Records excerpted from a collection
+++

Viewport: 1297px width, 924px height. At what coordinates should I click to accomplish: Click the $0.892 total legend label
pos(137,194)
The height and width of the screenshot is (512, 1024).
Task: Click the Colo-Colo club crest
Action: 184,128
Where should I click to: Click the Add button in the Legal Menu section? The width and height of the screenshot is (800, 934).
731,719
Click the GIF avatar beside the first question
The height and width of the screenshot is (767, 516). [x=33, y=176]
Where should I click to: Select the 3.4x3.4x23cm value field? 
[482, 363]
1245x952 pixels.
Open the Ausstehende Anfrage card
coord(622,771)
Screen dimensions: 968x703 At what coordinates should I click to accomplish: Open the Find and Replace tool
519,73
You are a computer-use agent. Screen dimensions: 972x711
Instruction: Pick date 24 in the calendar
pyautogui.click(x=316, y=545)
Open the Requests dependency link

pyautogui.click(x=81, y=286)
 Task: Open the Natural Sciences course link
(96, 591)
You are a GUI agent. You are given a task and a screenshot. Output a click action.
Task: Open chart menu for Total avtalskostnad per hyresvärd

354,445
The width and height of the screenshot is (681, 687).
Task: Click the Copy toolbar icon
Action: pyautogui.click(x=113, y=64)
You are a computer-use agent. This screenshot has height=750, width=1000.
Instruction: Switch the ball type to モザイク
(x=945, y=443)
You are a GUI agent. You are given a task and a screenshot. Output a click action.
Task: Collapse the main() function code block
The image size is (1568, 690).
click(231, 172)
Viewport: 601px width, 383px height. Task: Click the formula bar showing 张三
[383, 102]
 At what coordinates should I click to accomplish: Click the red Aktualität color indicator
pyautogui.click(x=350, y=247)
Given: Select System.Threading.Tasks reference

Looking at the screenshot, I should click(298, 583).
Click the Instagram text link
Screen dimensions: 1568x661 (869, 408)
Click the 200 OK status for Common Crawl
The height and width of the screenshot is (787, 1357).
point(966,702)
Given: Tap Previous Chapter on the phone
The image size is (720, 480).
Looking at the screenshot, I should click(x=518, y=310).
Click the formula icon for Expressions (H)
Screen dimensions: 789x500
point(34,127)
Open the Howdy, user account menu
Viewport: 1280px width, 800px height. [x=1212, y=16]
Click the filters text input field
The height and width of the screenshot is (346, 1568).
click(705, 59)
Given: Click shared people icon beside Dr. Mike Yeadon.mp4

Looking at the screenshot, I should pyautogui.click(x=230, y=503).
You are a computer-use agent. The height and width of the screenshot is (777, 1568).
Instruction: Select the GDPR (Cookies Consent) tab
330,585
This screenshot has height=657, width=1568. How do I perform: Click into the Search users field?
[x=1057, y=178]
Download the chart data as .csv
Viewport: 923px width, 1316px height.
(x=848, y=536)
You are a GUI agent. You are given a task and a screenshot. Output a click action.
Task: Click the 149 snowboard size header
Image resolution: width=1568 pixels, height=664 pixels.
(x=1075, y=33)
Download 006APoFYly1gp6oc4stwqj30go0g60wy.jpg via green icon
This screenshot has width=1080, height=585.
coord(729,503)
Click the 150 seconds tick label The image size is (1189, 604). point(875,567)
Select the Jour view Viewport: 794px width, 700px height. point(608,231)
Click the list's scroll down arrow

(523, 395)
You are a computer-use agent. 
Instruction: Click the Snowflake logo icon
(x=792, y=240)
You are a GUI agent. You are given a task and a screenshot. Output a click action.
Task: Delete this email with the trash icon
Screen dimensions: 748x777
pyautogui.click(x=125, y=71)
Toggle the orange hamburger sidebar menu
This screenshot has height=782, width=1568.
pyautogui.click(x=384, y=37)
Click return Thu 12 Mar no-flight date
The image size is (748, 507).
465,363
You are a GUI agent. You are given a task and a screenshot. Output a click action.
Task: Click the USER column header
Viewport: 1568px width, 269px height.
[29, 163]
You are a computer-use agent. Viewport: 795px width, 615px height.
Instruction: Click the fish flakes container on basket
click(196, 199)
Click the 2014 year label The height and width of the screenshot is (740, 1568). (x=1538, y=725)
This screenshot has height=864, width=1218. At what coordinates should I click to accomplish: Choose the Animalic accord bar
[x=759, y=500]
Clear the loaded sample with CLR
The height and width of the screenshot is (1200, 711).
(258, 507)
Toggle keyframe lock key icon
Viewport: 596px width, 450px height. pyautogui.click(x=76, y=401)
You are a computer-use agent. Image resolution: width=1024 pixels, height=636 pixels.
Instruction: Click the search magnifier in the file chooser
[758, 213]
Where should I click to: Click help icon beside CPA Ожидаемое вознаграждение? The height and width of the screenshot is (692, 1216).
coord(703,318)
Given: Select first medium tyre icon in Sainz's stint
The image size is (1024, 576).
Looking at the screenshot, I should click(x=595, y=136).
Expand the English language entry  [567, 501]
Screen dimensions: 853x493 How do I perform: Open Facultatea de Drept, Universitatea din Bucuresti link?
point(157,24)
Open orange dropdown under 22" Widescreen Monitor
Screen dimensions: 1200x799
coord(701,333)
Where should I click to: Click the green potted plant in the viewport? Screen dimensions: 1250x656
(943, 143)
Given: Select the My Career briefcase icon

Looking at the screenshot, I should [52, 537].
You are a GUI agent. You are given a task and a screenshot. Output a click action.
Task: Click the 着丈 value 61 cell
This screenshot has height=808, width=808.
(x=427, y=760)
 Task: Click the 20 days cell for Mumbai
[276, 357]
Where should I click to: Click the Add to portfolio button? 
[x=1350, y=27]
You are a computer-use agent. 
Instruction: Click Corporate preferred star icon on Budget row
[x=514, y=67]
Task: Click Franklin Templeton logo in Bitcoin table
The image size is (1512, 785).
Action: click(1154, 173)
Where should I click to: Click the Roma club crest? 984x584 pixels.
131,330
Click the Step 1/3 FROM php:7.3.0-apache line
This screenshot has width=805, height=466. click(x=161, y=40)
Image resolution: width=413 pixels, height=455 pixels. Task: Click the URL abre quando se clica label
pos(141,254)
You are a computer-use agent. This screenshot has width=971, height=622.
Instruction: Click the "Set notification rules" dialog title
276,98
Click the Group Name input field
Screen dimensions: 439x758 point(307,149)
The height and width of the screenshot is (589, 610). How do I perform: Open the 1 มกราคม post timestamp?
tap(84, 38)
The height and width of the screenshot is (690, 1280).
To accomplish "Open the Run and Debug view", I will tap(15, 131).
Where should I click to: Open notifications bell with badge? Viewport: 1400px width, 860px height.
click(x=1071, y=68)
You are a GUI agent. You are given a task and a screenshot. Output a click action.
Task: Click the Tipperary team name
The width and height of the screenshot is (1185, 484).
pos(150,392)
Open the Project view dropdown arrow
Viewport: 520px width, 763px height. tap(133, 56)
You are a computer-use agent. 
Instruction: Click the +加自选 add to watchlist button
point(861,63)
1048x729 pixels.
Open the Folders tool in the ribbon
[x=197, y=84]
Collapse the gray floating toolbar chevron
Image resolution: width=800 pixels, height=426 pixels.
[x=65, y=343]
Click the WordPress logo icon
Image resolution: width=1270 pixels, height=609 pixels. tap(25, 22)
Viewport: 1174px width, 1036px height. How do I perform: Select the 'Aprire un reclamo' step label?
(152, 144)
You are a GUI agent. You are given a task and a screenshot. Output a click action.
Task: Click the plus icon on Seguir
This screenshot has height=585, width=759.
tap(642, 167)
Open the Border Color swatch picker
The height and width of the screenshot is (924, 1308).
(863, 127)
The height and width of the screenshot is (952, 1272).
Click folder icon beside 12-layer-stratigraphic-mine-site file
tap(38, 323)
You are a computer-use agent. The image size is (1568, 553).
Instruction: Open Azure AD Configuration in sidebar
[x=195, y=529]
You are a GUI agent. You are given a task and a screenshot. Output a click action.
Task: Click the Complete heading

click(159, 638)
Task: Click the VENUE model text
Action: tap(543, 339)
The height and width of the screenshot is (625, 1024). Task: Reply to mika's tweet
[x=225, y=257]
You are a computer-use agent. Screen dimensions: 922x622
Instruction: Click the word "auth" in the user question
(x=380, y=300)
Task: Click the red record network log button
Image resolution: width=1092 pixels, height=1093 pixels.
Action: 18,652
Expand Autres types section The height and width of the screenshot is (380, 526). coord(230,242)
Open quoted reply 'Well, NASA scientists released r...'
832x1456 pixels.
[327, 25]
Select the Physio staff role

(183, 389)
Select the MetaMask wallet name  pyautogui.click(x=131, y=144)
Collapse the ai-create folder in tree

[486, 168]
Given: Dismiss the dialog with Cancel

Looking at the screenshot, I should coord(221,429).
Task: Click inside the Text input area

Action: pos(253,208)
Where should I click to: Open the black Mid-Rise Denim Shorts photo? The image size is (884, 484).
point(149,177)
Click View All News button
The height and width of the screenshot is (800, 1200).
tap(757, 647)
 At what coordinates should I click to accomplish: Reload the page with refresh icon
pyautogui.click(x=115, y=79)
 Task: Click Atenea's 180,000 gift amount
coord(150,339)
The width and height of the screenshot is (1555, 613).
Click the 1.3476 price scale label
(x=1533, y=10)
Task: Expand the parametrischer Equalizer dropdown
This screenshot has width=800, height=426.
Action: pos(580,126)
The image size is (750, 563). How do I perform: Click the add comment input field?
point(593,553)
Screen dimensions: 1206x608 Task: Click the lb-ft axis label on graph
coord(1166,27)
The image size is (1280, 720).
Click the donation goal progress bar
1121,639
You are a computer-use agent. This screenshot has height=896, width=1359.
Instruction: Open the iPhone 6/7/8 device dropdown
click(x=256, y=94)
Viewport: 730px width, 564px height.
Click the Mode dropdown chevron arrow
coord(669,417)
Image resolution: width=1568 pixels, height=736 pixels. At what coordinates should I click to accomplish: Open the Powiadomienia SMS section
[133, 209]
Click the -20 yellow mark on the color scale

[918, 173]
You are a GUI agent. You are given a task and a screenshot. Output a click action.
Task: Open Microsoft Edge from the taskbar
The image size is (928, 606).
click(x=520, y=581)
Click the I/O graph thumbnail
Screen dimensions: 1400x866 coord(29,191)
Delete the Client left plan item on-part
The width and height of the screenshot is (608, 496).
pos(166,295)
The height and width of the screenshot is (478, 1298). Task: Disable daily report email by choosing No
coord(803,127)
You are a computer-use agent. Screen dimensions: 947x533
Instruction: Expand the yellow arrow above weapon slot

+++

If a line in the entries above contains "Expand", include it in the count, then report only the total.

* [RESULT OF THIS EXERCISE]: 4